| DATA SHOWN |
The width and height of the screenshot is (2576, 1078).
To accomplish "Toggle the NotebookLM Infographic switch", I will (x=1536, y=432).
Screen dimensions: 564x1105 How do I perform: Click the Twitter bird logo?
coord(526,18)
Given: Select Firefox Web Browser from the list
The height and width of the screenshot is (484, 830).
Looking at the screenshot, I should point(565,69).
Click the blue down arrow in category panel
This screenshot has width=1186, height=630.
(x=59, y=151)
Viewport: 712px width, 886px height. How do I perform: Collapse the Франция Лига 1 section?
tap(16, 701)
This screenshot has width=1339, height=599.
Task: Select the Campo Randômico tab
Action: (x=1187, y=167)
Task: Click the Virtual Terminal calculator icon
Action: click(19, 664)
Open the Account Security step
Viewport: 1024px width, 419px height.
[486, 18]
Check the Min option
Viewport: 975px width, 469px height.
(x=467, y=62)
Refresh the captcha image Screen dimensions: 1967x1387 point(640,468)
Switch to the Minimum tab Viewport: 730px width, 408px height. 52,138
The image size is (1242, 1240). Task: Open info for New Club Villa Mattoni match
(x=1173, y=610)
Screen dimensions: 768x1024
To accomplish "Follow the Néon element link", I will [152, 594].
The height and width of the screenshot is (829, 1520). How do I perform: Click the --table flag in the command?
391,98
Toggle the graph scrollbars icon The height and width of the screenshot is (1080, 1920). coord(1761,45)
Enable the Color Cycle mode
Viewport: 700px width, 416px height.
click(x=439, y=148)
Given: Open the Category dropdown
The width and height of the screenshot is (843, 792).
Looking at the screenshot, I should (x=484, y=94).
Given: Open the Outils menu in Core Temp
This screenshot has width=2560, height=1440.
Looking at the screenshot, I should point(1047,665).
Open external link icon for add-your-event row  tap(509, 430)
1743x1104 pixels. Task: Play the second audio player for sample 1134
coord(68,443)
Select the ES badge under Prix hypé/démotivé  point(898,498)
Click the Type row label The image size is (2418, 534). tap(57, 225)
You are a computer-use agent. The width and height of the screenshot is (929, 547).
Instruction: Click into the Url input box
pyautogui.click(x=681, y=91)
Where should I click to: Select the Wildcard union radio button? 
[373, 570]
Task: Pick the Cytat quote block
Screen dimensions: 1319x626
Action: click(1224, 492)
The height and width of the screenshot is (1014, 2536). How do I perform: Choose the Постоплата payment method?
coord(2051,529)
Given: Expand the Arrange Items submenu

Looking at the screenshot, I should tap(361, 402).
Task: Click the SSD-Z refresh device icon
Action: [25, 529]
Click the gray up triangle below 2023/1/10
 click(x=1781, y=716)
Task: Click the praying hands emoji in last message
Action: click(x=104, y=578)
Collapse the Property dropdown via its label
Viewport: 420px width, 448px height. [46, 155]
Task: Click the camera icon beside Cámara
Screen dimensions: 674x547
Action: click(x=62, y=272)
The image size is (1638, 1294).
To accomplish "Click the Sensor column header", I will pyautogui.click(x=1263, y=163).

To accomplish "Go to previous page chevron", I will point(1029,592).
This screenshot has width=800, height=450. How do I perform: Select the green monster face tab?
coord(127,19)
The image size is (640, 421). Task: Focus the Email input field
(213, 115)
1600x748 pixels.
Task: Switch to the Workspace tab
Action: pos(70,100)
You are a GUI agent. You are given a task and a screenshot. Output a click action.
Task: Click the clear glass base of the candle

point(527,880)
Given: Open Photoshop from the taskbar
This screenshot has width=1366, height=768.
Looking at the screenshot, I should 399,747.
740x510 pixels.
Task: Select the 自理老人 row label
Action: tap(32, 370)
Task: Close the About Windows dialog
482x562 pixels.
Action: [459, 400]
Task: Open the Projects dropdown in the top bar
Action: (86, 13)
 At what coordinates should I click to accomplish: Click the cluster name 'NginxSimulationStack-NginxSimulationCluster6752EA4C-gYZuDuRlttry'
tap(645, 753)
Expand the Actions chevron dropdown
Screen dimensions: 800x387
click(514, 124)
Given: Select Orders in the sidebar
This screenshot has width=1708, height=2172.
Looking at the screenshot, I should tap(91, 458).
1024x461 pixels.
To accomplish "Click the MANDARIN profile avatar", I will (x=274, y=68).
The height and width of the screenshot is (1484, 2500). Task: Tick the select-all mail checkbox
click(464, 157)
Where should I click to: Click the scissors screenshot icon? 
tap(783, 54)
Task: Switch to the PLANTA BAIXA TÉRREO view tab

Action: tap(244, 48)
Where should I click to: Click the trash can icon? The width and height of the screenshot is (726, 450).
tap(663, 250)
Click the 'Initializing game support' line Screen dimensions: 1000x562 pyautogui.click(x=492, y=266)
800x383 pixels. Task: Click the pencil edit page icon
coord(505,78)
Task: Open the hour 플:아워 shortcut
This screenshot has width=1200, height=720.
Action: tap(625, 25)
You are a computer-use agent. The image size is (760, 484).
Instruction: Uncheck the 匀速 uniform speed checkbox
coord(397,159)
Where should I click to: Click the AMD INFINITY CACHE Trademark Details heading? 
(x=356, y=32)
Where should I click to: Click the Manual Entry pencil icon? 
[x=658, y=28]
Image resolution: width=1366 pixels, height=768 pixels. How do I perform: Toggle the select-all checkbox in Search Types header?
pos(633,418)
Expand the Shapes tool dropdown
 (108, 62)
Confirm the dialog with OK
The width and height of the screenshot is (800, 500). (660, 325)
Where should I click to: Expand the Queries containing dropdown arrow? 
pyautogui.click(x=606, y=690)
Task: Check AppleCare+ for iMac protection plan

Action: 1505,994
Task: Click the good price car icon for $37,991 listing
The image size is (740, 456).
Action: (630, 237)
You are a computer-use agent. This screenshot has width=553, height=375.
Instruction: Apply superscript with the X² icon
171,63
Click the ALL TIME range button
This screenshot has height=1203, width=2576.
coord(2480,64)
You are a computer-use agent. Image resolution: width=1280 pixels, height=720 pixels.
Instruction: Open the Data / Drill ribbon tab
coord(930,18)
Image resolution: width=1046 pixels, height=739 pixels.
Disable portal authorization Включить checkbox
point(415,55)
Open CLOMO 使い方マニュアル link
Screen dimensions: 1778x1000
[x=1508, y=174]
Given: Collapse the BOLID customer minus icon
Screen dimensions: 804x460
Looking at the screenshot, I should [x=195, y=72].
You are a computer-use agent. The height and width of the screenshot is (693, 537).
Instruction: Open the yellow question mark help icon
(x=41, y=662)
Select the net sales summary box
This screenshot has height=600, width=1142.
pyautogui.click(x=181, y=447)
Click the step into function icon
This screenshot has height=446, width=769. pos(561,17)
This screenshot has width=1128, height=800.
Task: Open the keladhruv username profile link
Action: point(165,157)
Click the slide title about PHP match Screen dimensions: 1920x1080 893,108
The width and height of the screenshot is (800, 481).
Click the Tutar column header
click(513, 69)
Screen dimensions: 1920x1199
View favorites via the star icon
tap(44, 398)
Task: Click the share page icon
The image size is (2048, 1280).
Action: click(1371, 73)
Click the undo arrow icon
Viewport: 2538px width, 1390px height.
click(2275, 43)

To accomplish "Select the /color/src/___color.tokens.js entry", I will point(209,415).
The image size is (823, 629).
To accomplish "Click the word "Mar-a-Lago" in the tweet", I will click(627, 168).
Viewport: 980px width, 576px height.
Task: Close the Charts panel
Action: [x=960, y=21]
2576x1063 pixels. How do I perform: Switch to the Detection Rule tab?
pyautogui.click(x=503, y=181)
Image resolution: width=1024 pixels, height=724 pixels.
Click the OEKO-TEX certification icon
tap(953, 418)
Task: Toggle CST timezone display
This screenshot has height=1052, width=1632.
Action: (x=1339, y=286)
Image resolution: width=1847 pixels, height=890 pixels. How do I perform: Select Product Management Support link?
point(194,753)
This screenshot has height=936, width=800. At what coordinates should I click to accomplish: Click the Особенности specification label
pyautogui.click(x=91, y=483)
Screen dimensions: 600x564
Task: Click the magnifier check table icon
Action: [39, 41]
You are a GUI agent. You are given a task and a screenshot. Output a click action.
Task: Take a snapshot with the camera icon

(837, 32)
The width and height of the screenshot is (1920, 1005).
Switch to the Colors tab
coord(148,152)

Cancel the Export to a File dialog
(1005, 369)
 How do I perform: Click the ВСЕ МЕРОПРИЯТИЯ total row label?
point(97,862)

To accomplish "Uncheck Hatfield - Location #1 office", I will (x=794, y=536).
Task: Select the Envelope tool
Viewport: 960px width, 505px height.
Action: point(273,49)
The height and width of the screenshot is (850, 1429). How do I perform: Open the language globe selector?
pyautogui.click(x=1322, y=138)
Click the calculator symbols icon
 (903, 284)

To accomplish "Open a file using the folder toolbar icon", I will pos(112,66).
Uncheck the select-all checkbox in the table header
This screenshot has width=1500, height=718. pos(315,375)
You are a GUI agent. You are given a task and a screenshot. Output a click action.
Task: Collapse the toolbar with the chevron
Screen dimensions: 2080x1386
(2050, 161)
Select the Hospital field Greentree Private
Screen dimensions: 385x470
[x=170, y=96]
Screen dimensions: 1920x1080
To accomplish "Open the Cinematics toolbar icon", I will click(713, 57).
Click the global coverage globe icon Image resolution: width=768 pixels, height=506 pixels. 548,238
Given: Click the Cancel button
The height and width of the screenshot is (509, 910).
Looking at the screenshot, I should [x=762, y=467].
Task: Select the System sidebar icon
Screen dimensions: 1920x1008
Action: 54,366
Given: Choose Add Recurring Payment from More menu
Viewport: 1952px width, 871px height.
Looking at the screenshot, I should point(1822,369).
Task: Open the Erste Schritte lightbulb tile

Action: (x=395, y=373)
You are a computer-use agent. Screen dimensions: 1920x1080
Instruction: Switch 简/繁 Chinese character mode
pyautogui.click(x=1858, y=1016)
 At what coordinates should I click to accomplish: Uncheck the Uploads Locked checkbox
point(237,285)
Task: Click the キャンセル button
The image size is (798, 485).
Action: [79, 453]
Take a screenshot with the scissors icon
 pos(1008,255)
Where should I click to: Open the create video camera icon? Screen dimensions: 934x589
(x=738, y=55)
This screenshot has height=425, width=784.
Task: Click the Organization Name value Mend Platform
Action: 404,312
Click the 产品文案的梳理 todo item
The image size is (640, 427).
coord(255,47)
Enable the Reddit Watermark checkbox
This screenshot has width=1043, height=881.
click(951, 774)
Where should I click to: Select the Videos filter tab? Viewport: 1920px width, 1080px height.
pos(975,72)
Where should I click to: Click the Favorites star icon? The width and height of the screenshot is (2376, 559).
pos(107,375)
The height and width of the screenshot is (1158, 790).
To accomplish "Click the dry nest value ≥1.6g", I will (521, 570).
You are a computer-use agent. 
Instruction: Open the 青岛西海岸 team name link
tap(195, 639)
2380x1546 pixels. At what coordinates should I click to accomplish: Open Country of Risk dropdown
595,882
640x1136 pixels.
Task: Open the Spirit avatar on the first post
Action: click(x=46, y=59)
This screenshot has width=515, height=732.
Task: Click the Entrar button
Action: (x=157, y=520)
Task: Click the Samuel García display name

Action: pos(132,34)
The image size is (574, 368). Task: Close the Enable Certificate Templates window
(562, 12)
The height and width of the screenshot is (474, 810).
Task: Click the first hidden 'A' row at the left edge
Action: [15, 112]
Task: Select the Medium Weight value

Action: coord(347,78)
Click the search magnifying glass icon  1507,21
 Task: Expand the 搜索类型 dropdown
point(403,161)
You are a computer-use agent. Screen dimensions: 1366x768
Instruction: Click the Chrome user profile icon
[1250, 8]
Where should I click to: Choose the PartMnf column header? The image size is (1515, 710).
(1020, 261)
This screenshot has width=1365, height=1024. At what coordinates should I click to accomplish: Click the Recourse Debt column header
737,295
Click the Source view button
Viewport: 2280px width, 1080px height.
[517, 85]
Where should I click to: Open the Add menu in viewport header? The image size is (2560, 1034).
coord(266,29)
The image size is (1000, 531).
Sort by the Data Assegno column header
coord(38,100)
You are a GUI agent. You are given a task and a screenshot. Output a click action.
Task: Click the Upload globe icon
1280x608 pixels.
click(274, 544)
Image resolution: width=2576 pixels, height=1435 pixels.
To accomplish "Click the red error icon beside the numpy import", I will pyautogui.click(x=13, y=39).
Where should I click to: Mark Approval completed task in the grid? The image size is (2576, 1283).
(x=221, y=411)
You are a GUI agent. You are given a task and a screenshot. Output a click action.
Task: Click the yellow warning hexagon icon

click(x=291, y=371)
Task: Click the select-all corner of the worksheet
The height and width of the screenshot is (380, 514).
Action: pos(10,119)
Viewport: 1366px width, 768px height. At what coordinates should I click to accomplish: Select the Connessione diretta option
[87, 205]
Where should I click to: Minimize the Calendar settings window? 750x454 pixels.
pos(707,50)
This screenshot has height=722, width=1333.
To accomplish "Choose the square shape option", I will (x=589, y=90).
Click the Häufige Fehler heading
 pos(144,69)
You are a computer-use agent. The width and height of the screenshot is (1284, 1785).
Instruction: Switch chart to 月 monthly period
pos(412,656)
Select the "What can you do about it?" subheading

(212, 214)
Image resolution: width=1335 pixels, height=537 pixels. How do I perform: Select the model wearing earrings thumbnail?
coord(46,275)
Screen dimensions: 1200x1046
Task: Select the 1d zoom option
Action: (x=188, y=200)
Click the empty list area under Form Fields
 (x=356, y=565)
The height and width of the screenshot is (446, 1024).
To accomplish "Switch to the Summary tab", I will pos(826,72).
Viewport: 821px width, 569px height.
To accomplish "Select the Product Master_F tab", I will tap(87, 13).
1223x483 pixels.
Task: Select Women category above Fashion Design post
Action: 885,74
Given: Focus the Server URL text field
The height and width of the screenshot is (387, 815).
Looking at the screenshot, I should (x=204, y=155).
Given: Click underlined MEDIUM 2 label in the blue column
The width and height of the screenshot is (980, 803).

| WHAT IS NEEDED |
Rewrite the stretch from the start of the listing through the line containing "coord(526,18)", putting "X logo" in place of "Twitter bird logo" and leaving everything else unchanged.

| RESPONSE TO THE TASK |
The width and height of the screenshot is (2576, 1078).
To accomplish "Toggle the NotebookLM Infographic switch", I will (x=1536, y=432).
Screen dimensions: 564x1105 How do I perform: Click the X logo?
coord(526,18)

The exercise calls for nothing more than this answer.